Phase 3 — High-Level Design

With requirements and scale in hand, sketch the major components and how data flows between them. A high-level diagram typically shows: clients, load balancers, application servers, caches, databases, message queues, and external services. You are not yet deciding which specific database product to use or how to shard it — that comes next.

The goal of this phase is a shared mental model that everyone in the room can reason about. Keep it simple enough to fit on a whiteboard.

High-Level Design — URL Shortener Example Client Browser / App Load Balancer Round-Robin App Server Write Path App Server Read Path Cache Redis / Memcached Primary DB MySQL / Postgres Read Replica Scales reads replication writes reads
A high-level design for a URL shortener — separating write and read paths, with cache and read replicas.

Phase 4 — Deep Dive into Critical Components

Pick the two or three components that carry the most technical risk and drill down. For each, you should answer:

  • Data model: What does the schema look like? How is data partitioned?
  • API contract: What are the key endpoint signatures and payloads?
  • Algorithm or protocol: How does the component actually do its job? (e.g. consistent hashing for the cache layer, Snowflake IDs for the URL shortener key generation)
  • Failure modes: What happens when this component is slow or unavailable?

Focus your deep dive where the interviewer or your team has expressed the most interest. In a URL shortener, that is usually key generation (ensuring uniqueness at scale) and the redirect hot path (sub-10 ms latency target).

Common pitfall: Many candidates jump straight to the deep dive without establishing requirements or a high-level design first. This leads to over-engineered solutions that solve the wrong problem. Always anchor the deep dive in the requirements from Phase 1.

Phase 5 — Identify Bottlenecks and Mitigations

No design is perfect. In the final phase, stress-test your architecture by asking:

  • What is the single point of failure (SPOF)? How do you eliminate it? (e.g. add a standby load balancer, use primary-replica failover)
  • What happens when traffic grows 10× overnight? Which component breaks first?
  • Are there hot spots? (e.g. one shard receiving disproportionate traffic for a celebrity user)
  • Is there a thundering herd risk when a cache is cold after a restart?

For each bottleneck, propose a concrete mitigation: horizontal scaling, caching at a higher layer, message queues to absorb traffic spikes, circuit breakers to isolate failure, or geographic sharding to reduce latency for international users.

Best practice: Articulate the trade-offs of each mitigation.

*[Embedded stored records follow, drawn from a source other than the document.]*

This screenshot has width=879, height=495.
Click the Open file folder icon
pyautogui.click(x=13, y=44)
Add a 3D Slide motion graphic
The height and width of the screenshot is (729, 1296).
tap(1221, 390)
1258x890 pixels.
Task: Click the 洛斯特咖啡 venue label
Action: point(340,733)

Adding a cache improves read latency but introduces consistency complexity. Splitting a monolith into microservices reduces coupling but adds network latency and operational overhead. Showing you understand these trade-offs is the mark of a senior engineer.

Putting It Together: A Worked Example

Imagine you are designing a real-time leaderboard for a mobile game with 50 million daily active users. The five phases unfold like this:

  1. Requirements: Show top-100 players globally; update scores within 2 seconds; read-heavy (100:1 read/write ratio).
  2. Estimation: 50 M users × 20 score updates/day = ~11,500 writes/sec; 100:1 ratio = ~1.15 M reads/sec at peak.
  3. High-level design: Score ingestion service → message queue → aggregation workers → Redis sorted set → API servers → clients.
  4. Deep dive: Redis ZADD and ZRANGE on a single sorted set; shard by region if global consistency is relaxed; TTL on stale entries.
  5. Bottlenecks: Redis sorted set SPOF — add replicas and sentinel; hot key risk for global leaderboard — consider approximate top-K with Count-Min Sketch.

Notice how each phase feeds the next and the final system is firmly grounded in the requirements stated at the start. That is the power of a repeatable process.